TUGAS YANG DIKERJAKAN =
(a) Ringkas teks tentang sidang praperadilan di PN Bantul dalam dua kalimat.
(b) Cetak ulang baris data tanpa mengubah apa pun, mulai dari baris yang memuat "Where should I click to: Point to the BAGNO" sampai baris data terakhir, dengan kedua ujungnya ikut dicetak.

TEKS BACAAN =
★ ★ ★ ★

Selain itu, pihak Polres Bantul (Termohon) juga tidak bisa menunjukan bukti dokumen berupa surat iin khusus penyitaan dari Ketua PN Bantul terhadap seluruh dokumen yang dijadikan alat bukti dugaan tindak pidana pasal 374 KUHAP. Tidak adanya izin khusus dari PN Bantul ini juga diakui oleh AIPDA Ali Mahfud SH, penyidik kasus ini. Ali Mahfud SH mengatakan di dalam sidang pembuktian dan saksi praperadilan Nomor 1/PID.PRA/2021/PN.BTL tanggal 31 Desember 2021, bahwa semua yang dijadikan alat bukti tidak dimintakan iin Ketua Pengadilan Negeri Bantul.
Dalam kesaksiannya AIPDA Ali Mahfud SH juga mengakui menerima sejumlah salinan dokumen dari Leohardy Fanany, terdiri Salinan Berita acara serah terima penyerahan sertifikat nomor 28/BA/Alianto-Lawfirm/VIII.2020 tanggal 24 Agustus 2020, Salinan Sertifikat SHM Nomor 796, atas nama Lusi Harianto (isteri dari Leohardy Fanany) dan Salinan Rekap Rekening Koran.
Dadang Danie menegaskan, apabila seluruh dokumen tsb dikorelasikan dengan pasal 109 KUHAP ayat 2, maka jelas perkara ini bukan perkara pidana namun salinan dokumen tersebut diabaikan oleh AIPDA Ali Mahfud kan SH.

★ ★ ★ ★

(Catatan data)
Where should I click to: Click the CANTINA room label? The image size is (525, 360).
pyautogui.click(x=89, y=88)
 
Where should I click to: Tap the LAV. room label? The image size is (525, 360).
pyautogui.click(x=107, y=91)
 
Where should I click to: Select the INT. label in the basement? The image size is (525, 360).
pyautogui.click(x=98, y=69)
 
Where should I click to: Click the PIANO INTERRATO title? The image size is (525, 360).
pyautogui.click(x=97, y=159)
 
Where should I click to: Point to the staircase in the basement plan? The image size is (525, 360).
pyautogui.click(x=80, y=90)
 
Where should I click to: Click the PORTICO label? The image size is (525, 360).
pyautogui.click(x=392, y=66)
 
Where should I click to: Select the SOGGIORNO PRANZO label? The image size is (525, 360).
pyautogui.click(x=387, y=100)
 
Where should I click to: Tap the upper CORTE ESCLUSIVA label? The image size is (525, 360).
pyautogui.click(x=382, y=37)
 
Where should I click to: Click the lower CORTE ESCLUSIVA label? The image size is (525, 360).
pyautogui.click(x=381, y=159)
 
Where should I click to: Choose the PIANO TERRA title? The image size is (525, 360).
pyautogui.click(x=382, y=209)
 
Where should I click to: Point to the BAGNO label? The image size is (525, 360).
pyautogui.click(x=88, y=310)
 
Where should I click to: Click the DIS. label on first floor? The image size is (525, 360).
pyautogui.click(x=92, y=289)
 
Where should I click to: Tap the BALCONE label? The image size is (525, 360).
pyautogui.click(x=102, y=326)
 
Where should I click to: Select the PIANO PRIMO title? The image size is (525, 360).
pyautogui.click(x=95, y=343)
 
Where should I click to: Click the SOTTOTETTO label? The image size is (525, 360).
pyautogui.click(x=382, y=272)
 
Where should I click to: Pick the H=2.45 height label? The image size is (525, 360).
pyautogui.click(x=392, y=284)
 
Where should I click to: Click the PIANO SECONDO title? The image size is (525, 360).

★ ★ ★ ★

KUNCI JAWABAN LATIHAN =
(a) Polres Bantul tidak bisa menunjukkan surat izin khusus penyitaan dari Ketua PN Bantul untuk dokumen yang dijadikan alat bukti, dan penyidiknya, AIPDA Ali Mahfud SH, mengakui dalam sidang praperadilan bahwa izin itu tidak dimintakan. Ia juga mengakui menerima salinan dokumen dari Leohardy Fanany, sementara Dadang Danie menegaskan bahwa jika dokumen itu dikaitkan dengan pasal 109 ayat 2 KUHAP, perkara ini bukan perkara pidana, tetapi salinan dokumen tersebut diabaikan oleh Ali Mahfud.

(b)
Where should I click to: Point to the BAGNO label? The image size is (525, 360).
pyautogui.click(x=88, y=310)
 
Where should I click to: Click the DIS. label on first floor? The image size is (525, 360).
pyautogui.click(x=92, y=289)
 
Where should I click to: Tap the BALCONE label? The image size is (525, 360).
pyautogui.click(x=102, y=326)
 
Where should I click to: Select the PIANO PRIMO title? The image size is (525, 360).
pyautogui.click(x=95, y=343)
 
Where should I click to: Click the SOTTOTETTO label? The image size is (525, 360).
pyautogui.click(x=382, y=272)
 
Where should I click to: Pick the H=2.45 height label? The image size is (525, 360).
pyautogui.click(x=392, y=284)
 
Where should I click to: Click the PIANO SECONDO title? The image size is (525, 360).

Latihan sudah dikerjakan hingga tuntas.